- Majida Location in West Bengal, India Majida Majida (India)
- Coordinates: 23°32′05″N 88°19′17″E﻿ / ﻿23.5346°N 88.3214°E
- Country: India
- State: West Bengal
- District: Purba Bardhaman

Languages
- • Official: Bengali, English
- Time zone: UTC+5:30 (IST)
- PIN: 713512
- Website: bardhaman.gov.in

= Majida =

Majida is a village and Gram Panchayat in Purbasthali II CD block in Kalna subdivision of Purba Bardhaman district in West Bengal, India. Majida village is located approximately 14.2km from the sub-district headquarters of Purbasthali. Barddhaman is the district headquarter of Majida village.

==Geography==
The nearest railway station located near the village is Belerhat railway station which is at distance of 82 kilometres from Bandel Junction.
The nearest river located near the village is Bhagirathi which nearly forms the eastern boundary of the Purbasthali II community development block.

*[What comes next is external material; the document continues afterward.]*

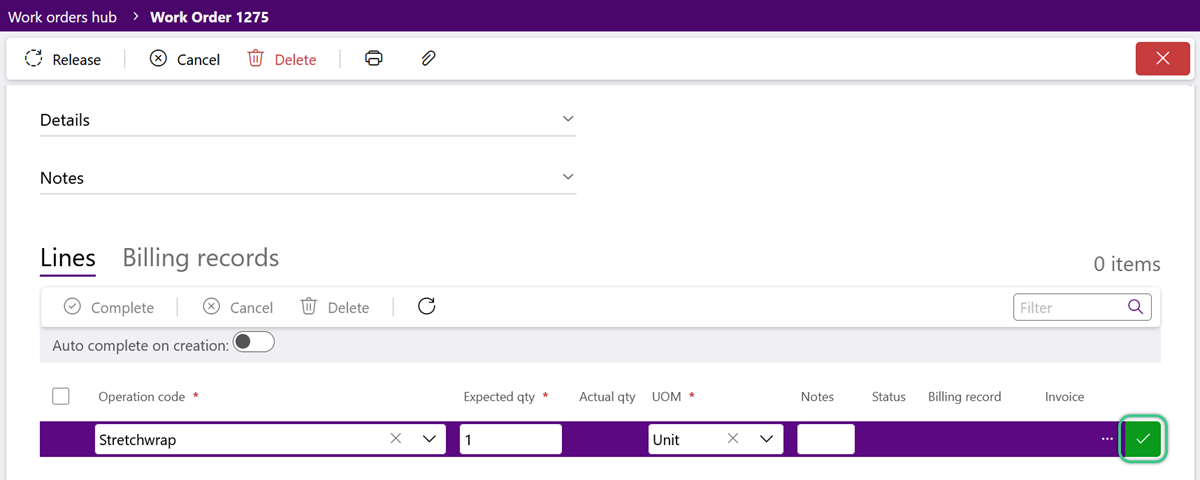Click the print icon in toolbar

[374, 58]
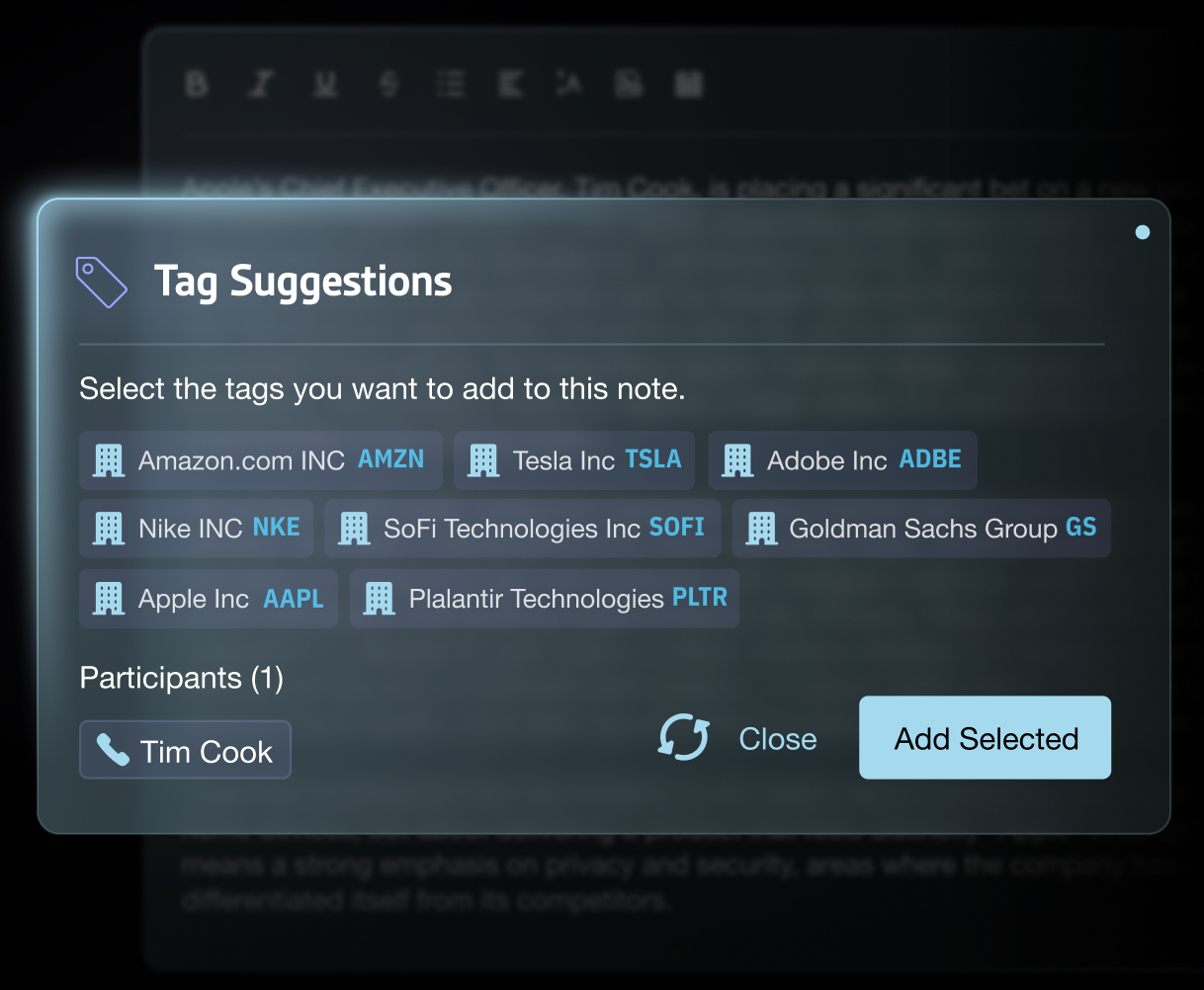The height and width of the screenshot is (990, 1204).
Task: Toggle bold formatting in blurred toolbar
Action: [x=197, y=84]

The nearest town located near the village is Patuli. Similarly, the town of Nabadwip is the closest location to Majida for significant economic activities, at a distance of around 22km.

==Demographics==
As per the 2011 Census of India Majida had a total population of 9,267, of which 4,789 (52%) were males and 4,478 (48%) were females. Population below 6 years was 931. The total number of literates in Majida was 5,157 (61.86% of the population over 6 years), out of which 61.27% males and 49.64% females are literate. There are about 2,372 houses in majida village.

==Education==
Majida Gana Bidya Bhaban. High School is a Bengali medium co-educational higher secondary school established in 1955.